Reason should only follow intuition. Reason separates and isolates while intuition unifies and harmonizes.
This world no longer knows how to see sensitive things, filtering everything through its scientific and technical prism. The place of the sensible has been almost totally destroyed by the rigid and cold pre-established programs where everything is foreseen, where the risk taking lies in the choice of the guardrail; where the project must be chosen according to all the safety aspects it conveys. The place of mystery, adventure, discovery is eradicated or almost eradicated. Everything must be explainable, rationalized; no more room is made for any form of non-religious spirituality, obviously.
We must let ourselves be led to believe, to believe that things are possible.
However, can anyone who is in front of something or someone and who feels deeply an emotion saying to himself: "it's beautiful" for example, know how to explain why?
Would he or she know how to explain why the hair on his or her arm rises to the sound of that music? To always want to explain architecture is to want to take away all its capacity for emotion.
Famous buildings are most often buildings that look at each other, they are beautiful from the outside because they are closed, watertight, they enclose the light and the individual is only the spectator. Why are they so closed?
What if all the money went elsewhere than in the façade?
What if we opened these buildings, just to give them a little air, just to let them become what they are and not what we want them to be.
There is a way to do this, a very simple way, to stop taking the individual, the user, as a simple spectator but as an actor, a full-fledged player in the project that is being done with him.

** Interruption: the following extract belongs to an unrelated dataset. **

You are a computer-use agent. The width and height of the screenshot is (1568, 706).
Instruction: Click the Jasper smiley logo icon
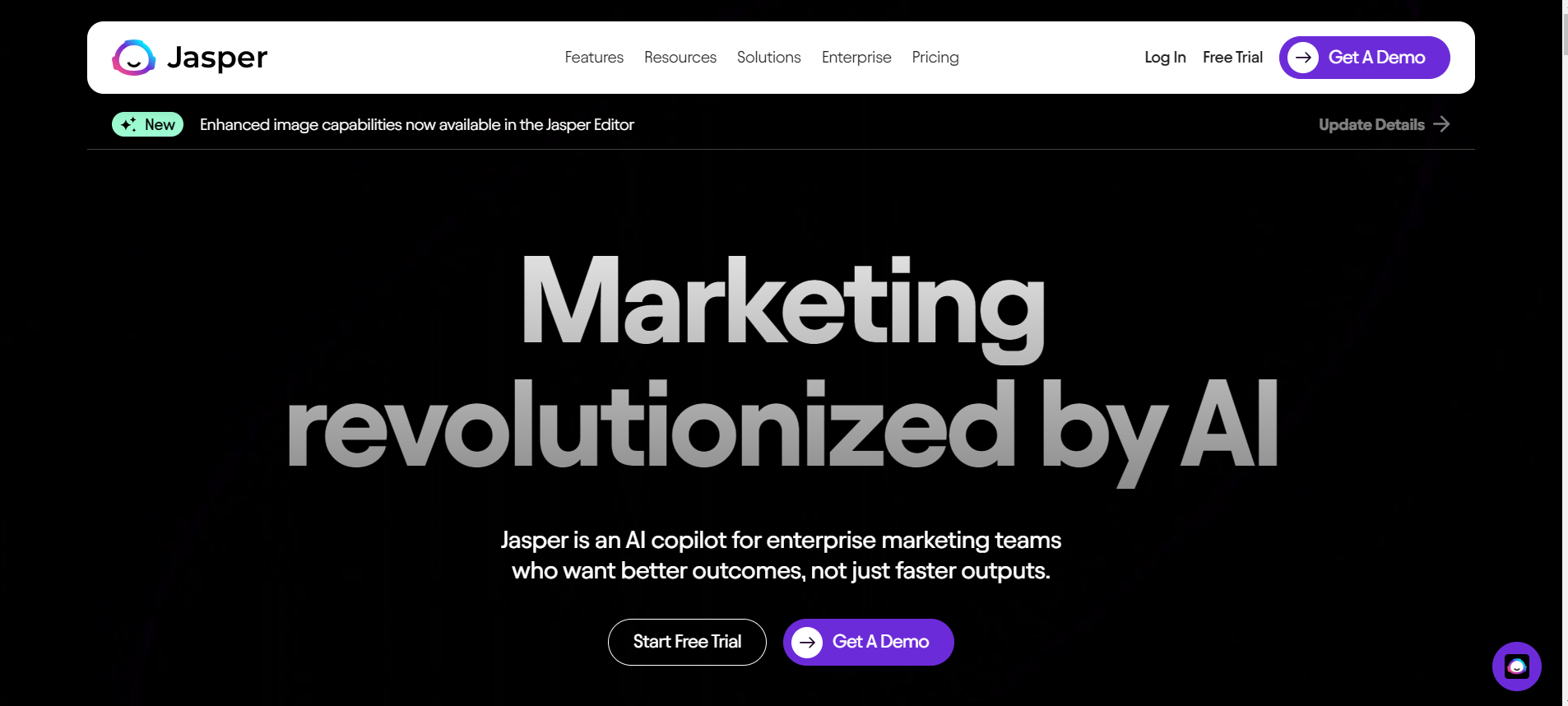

The day we deliver the building it's not finished, it's just beginning its life. Not with the architect, but with the architecture. No longer with the author, but with the actors.
You have to hunt down beauty, you have to hunt down beauty as a kind of revenge on reason.
The architect has to claim to be a disturbing, seductive, enchanting person in the street. To find everywhere the means to push back the limits, to make them understood, if not accepted. This is the only way to arouse the imagination and the will to see differently, to see something else. It is the only way to revalue the individual within the object. It is the only way to propose paths on which freedom can be launched.
It is necessary to arrive at simplicity; in spite of oneself by approaching the real meaning of things.
One must give oneself time again, answer the telephone, be attentive to others, know how to look; one must relearn to hope or rather to hope no more, hope does not exist. You have to believe in what is and to dream in order for this world to start loving itself a little again.

Experimentation will be done by example, the wise child will still have the blessed ass grade of first in the class, he will win contests or free offers without a project where he will have drawn up to the hilt, while the troublemaker will lose them again and again until he gets one, and he gets another and little by little the lines move and the rules change. The survival of the architecture is at stake. Either we continue to make tombs where the "author" architect will soon be employed by Eiffage or Bouygues. Or we can make intelligence and imagination the king and queen of this new chessboard.
For the moment they can't hear us. It's because we're shouting too loud. Let's whisper in their ears when the future is not something to be endured, it is something to be overcome, and it is happening there, in the present.

Matthieu Poitevin

Terence Hill in the film "My name is nobody" by Tonino Valerii, 1973 © DR / Image chosen by the author.